Natrona’s first major industry was salt mining by The Pennsylvania Salt Manufacturing Co. dating to 1850. In fact, Godfrey said the park site, which is about 100 feet by 100 feet, is the site of the old Penn Salt company store.
Although Penn Salt evolved into a chemical conglomerate, it eventually became overshadowed in Natrona by the steel industry and Allegheny Ludlum Steel Corp., now known as ATI-Allegheny Ludlum.
It is the steel industry that is the focus of the heritage park, according to Godfrey and Stephen Paulovich, the New Kensington native who is a renowned Louisville, Ky.-based sculptor.
Paulovich is known throughout the Alle-Kiski Valley for his sculptures at the coal miners memorial in Harmar and for the statue of New Kensington football legend Willie Thrower at Valley High School’s stadium.
According to Paulovich, the park’s dominant structure will be a sculpture of an 8-foot-high steel worker set on a base that will have the sculpture rise 18 feet above the park.
In addition, there will be smaller sculptures of buildings in Natrona, some of which still exist, he said.
Paulovich said he will donate his services, including any foundry work.
“I was trying to get something more public art-oriented,” Paulovich said. “Things that are more historical that kids can walk around and look at.
“We want to incorporate some of the buildings … some of them might (still) be there, some might not,” he added. “Those buildings were so important. And if it wasn’t for steel, they wouldn’t be there.”
Among the buildings Paulovich included in his initial drawings were the Pond Street School, St. Ladislaus Church and the Windsor Hotel.

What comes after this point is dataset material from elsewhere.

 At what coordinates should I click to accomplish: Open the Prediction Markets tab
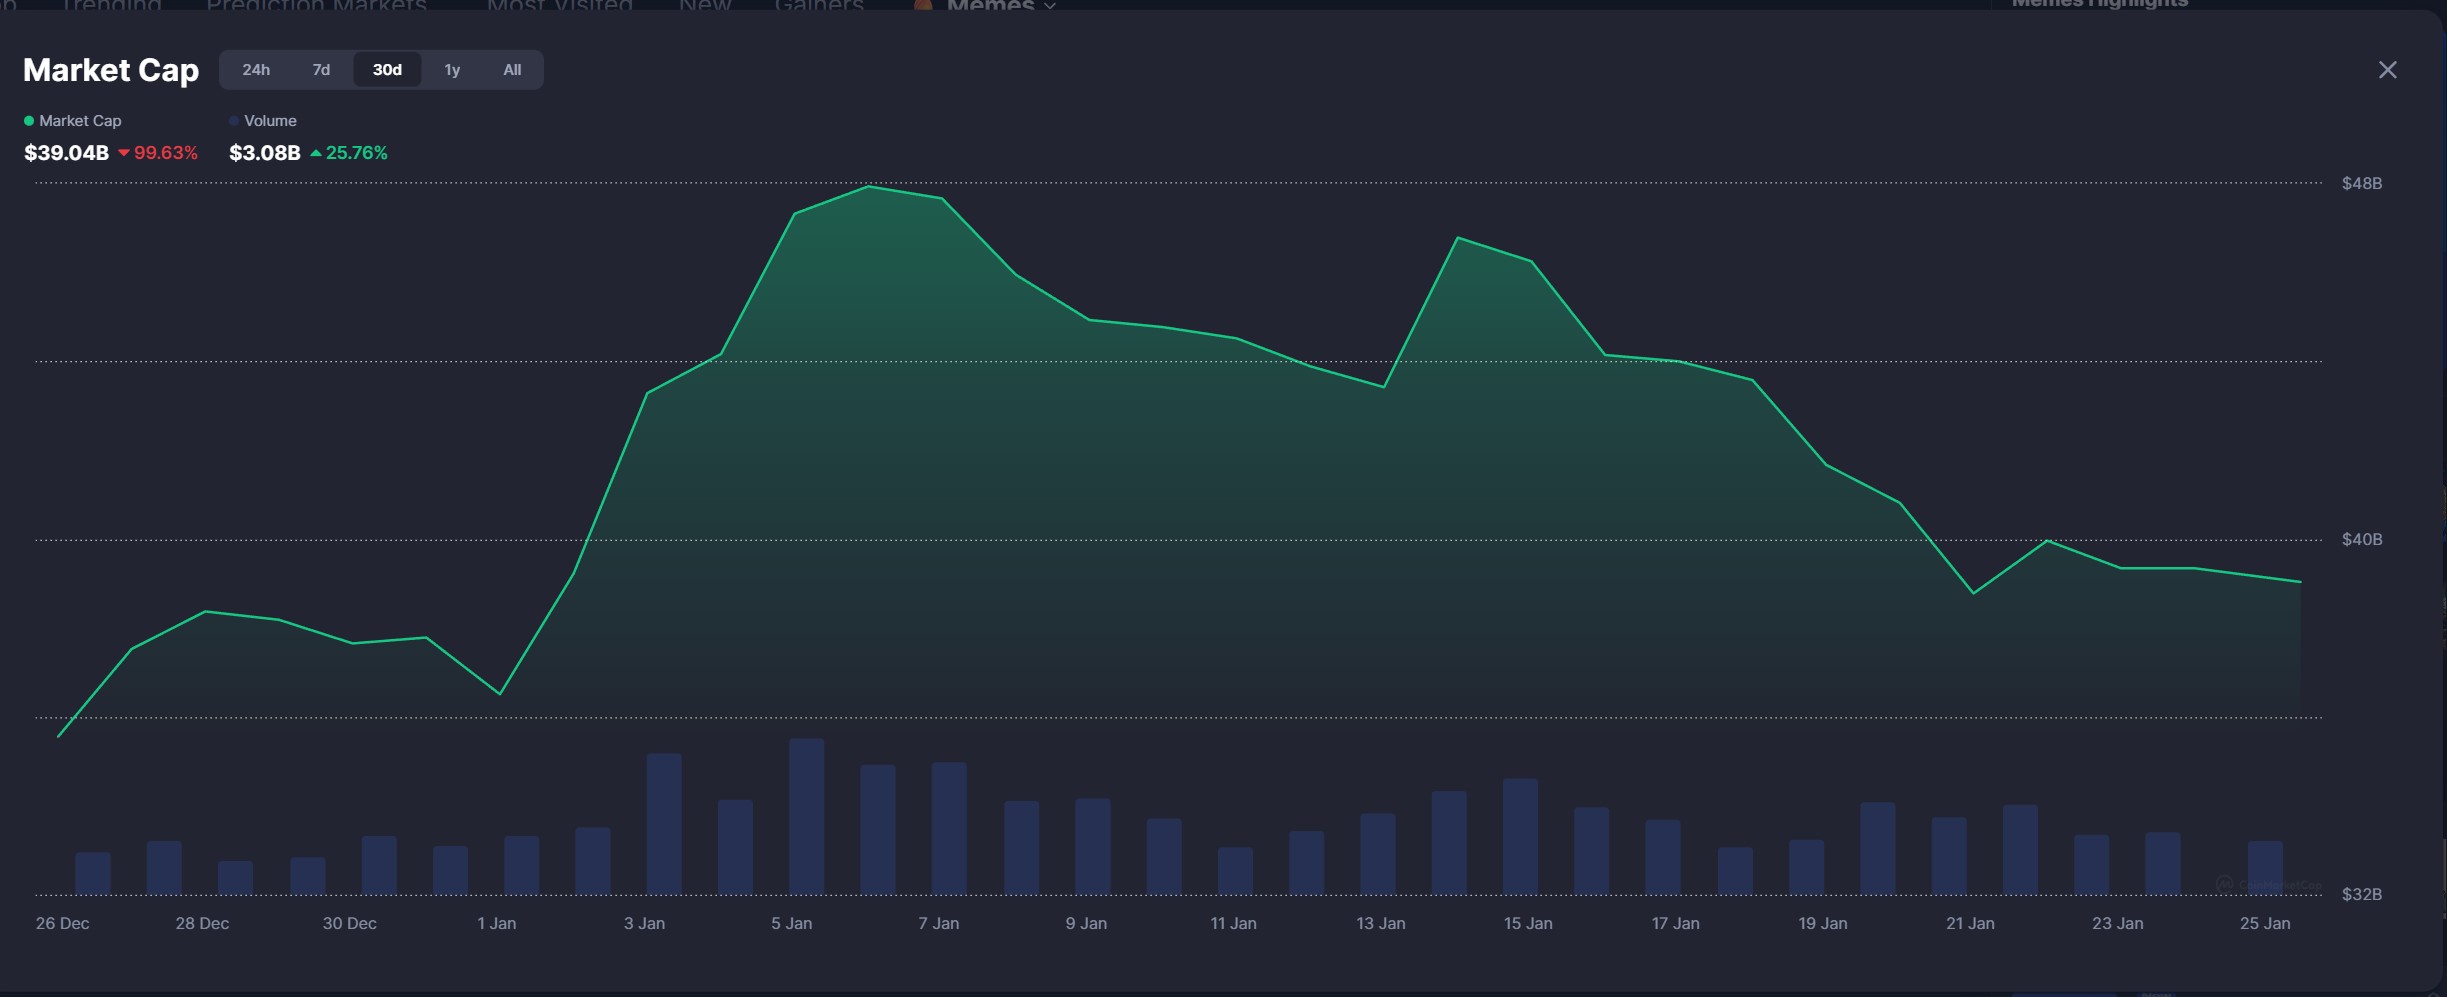click(316, 6)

“People in New Kensington might get mad at me, but I think Natrona is the gem, architecturally, of that area,” he said.
Paulovich and Godfrey said they plan to put the project in motion within the next week or two.
They and Natrona Comes Together are developing the project with Frank McCurdy of Harrison, who taught architecture at the University of California, Berkeley, before retiring. He also is a member of the Natrona Comes Together board, Godfrey said.

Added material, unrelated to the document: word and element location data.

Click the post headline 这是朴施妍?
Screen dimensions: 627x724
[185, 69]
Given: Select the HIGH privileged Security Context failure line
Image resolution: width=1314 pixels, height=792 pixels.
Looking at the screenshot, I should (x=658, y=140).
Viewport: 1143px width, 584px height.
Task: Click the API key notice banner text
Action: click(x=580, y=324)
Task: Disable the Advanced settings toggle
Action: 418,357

“We have absolutely no money for it yet, but we have strong passion for finding funds,” Godfrey said.
“We’re going to approach Allegheny Ludlum and the unions and get some other private financing,” he said. He said that they don’t have a firm cost estimate yet. “We’ll give a presentation to anybody that will be very clear and will leave nothing to the imagination. It will be like ‘This is what you get for your dollar.’ It will be like selling any other product.

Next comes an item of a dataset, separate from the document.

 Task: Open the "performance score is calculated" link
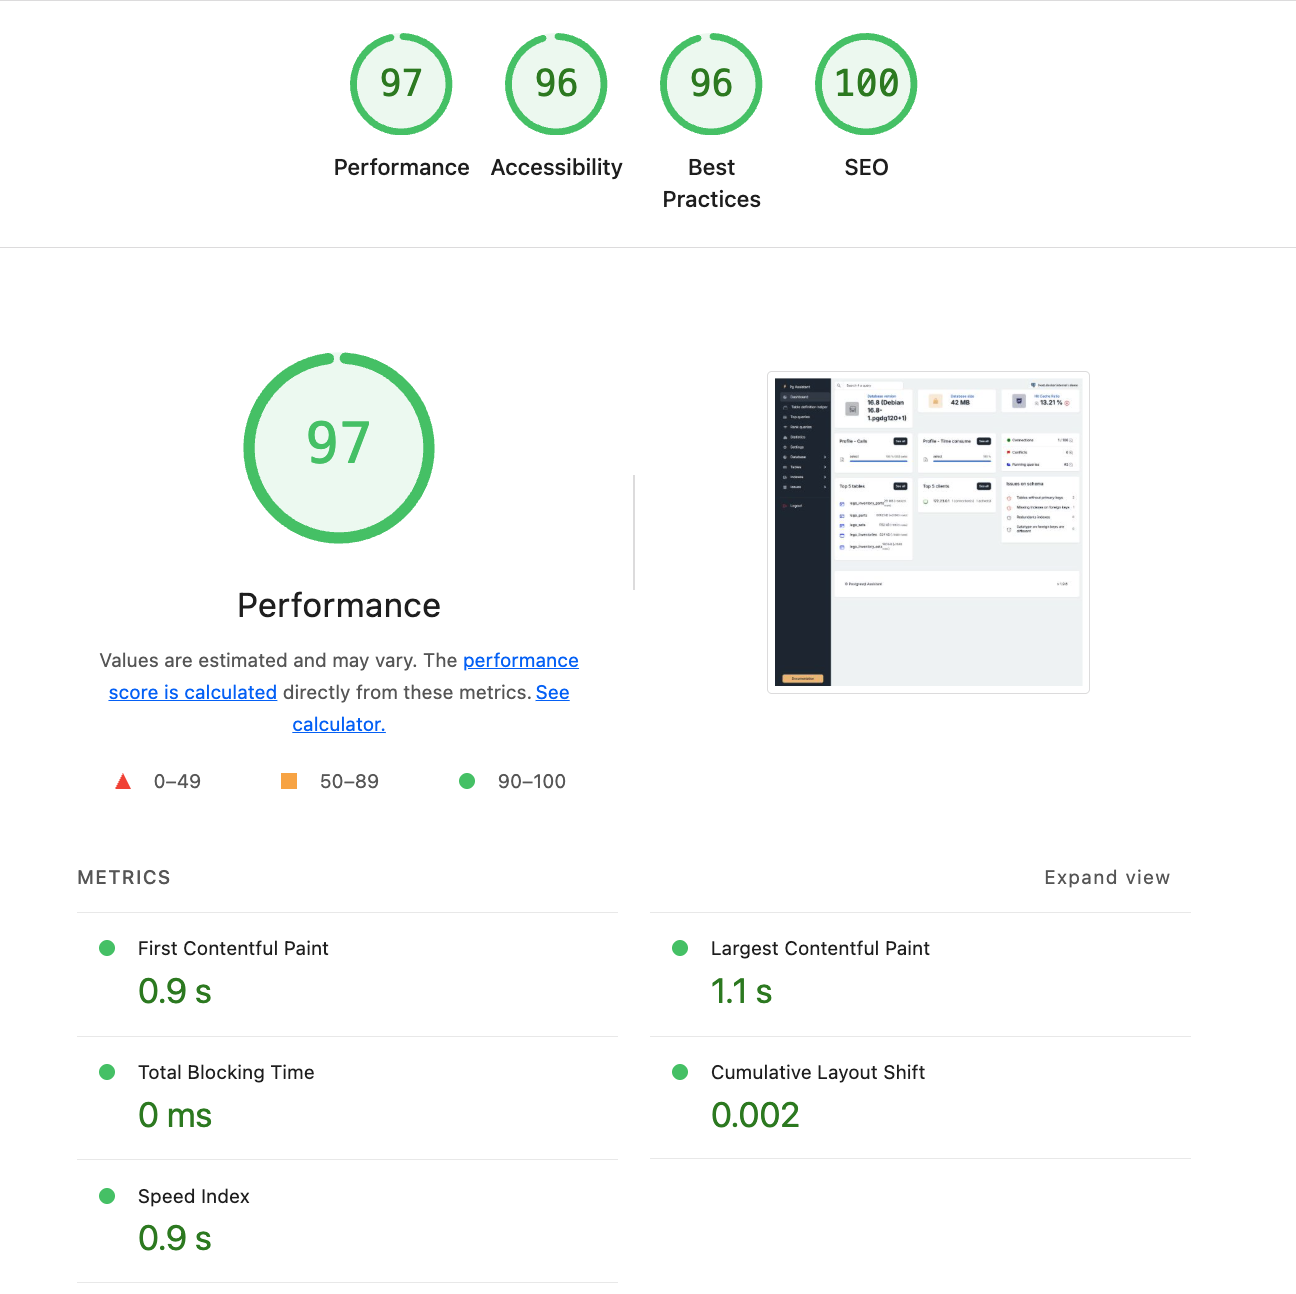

“I think it is only fair that Allegheny Ludlum celebrates the history of the steel workers who actually built the company with their sweat and toil,” Godfrey said. “We have not approached them, but we are very excited about trying to get them to donate.
“It could be a model for how a steel mill improves the quality of life for a community.”
To underscore the community’s ties to steelmaking even further, Paulovich wants to cast the sculptures in stainless steel, Allegheny Ludlum’s core product for decades.
“I was going to do it in bronze, but it just doesn’t make sense. Bronze? In a steel town?” Paulovich said. “If the guys are making stainless down there, why can’t we use stainless/”
Also, Paulovich wants those “guys” to be involved with the project.
“We want to get some of the welders from Allegheny Ludlum to come down and help us put this together for us,” he said. “I don’t sweat like they do in 4,000 degrees; they need this. It’s just amazing what they do. They have to do it, it’s going to be their sculpture.”
“For them to drive by with their kids and hear them say, ‘Hey, Dad did that,’ that would be great,” Paulovich said.